La Grande-Bretagne veut doubler son budget défense à 100 Md£ par an d’ici 2030

La Grande-Bretagne et sa nouvelle Première Ministre entendent bien demeurer la première puissance militaire européenne dans les années à venir. C’est en substance ce qu’a déclaré Ben Wallace, le Secrétaire à La Défense de la nouvelle administration mise en place par la première Ministre Lizz Truss, dans une interview donnée au quotidien The Telegraph. Concrètement, Londres entend amener d’ici 2030 ses dépenses de défense à 100 Md£ par an, une hausse de plus de 100% et de 52 Md£ vis-à-vis du budget 2022, et recoller ainsi à un effort de défense supérieur à 3% de son PIB comme c’était le cas jusqu’au début des années 80, pour répondre aux enjeux sécuritaires imposés par la Russie mais également par d’autres puissances sur la planète. Un tel effort, qui suppose une hausse de plus 6 Md£ par an, soit 7,5 Md€, est plus de deux fois plus important que celui que prévoit de consentir Paris jusqu’en 2024. Cela amènerait également la Défense Britannique à très nettement dépasser l’effort de défense allemand, qui lui vise un effort de 2% de son PIB à cette date, soit 80 Md€.

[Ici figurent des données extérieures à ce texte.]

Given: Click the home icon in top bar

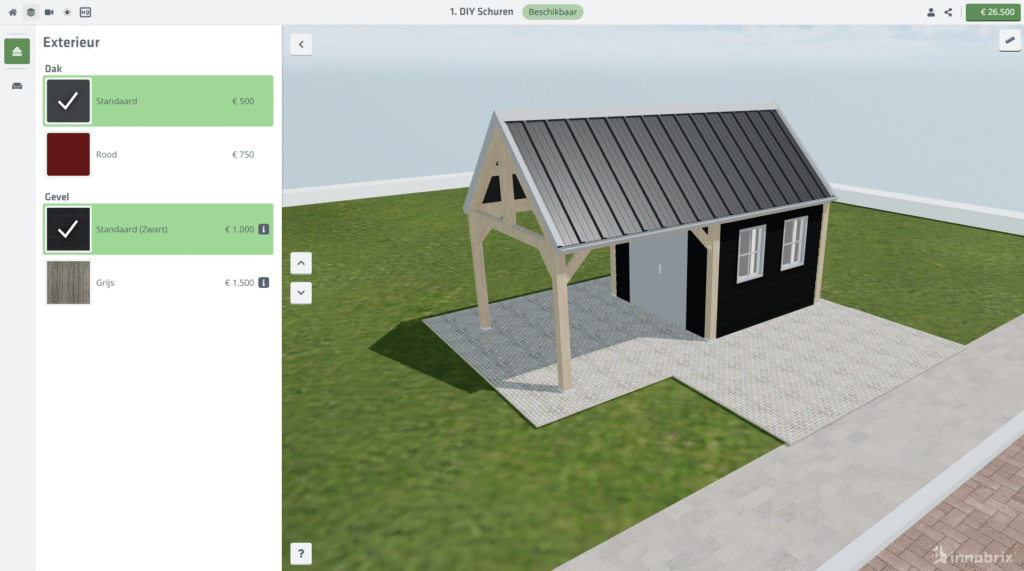Looking at the screenshot, I should pyautogui.click(x=13, y=12).
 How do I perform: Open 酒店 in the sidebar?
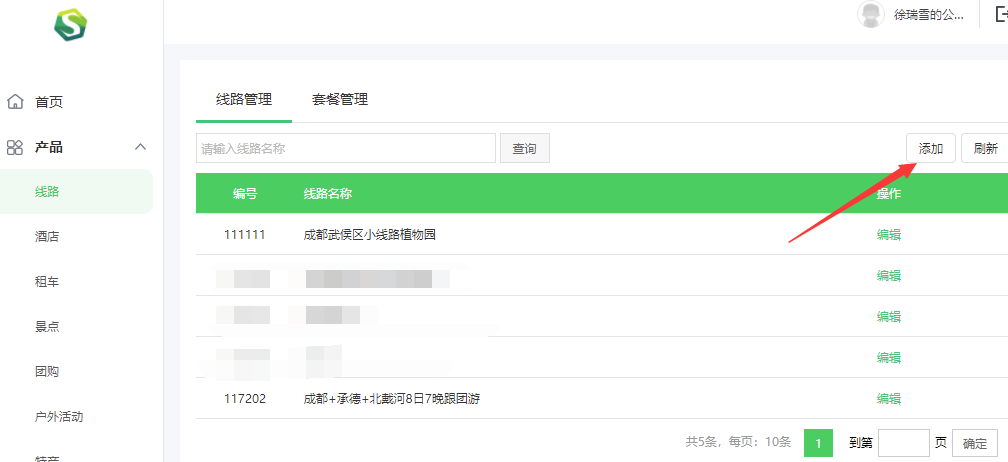pos(47,237)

Pour l’heure, il ne s’agit que d’une annonce globale, et aucun axe stratégique n’a été ne serait-ce qu’abordé par Ben Wallace lors de l’interview, si ce n’est certains aspects spécifiques en terme de guerre électronique, de renseignement électroniques ou de lutte contre les drones qui sont loins de nécessiter de tels investissements. En outre, à l’instar de Berlin ou de Paris, il est peu probable que Londres puisse significativement augmenter le format de ses armées, et ce quel que soit le budget alloué, sauf à constituer une réserve de grande ampleur. Il est donc probable que l’essentiel de cette hausse de crédits soit destiné à soutenir un effort industriel de très grande envergure, notamment dans le domaine aérien avec la poursuite et probablement l’accélération du programme Tempest qui deviendrait encore plus attractif sur la scène internationale, ainsi que l’extension de la flotte de la Royal Navy, de sorte à reconstruire ce qui constituait le principal atout de la Grande Bretagne ces 300 dernières années. On peut, enfin, supposer qu’un effort particulier sera fait pour renforcer la dissuasion britannique, avec l’ajout probable d’une composante aérienne à sa seule composante sous-marine aujourd’hui.

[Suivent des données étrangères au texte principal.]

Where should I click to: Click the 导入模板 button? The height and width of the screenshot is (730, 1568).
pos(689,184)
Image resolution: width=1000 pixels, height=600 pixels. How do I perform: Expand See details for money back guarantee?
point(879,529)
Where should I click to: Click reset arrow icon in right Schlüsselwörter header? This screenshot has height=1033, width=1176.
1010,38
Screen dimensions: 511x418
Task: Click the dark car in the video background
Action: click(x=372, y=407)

L’avenir du programme Tempest vient de s’éclaircir par cette annonce de Ben Wallace

Au delà d’une recomposition des équilibres industriels en Europe en matière de défense, cette annonce engendrera également de nombreux remous sur le vieux continent, y compris en Allemagne qui n’a cessé de se presenter, depuis plusieurs semaines, comme la futur grande puissance militaire fédératrice en Europe. La France également sera mise sous pression, le budget britannique pouvant, en l’état de la planification, être le double de celui de l’hexagone dans ce domaine, ce qui, bien évidemment, constituerait un puissant camouflet pour Paris qui a toujours cherché à rester au contact de Londres dans ce domaine. Enfin, avec un tel budget, la Grande-Bretagne se parerait d’une aura et d’une attractivité incomparable en Europe, susceptible de mettre à mal tous les efforts européens en faveur d’un effort concerté de défense dans le cadre de l’UE.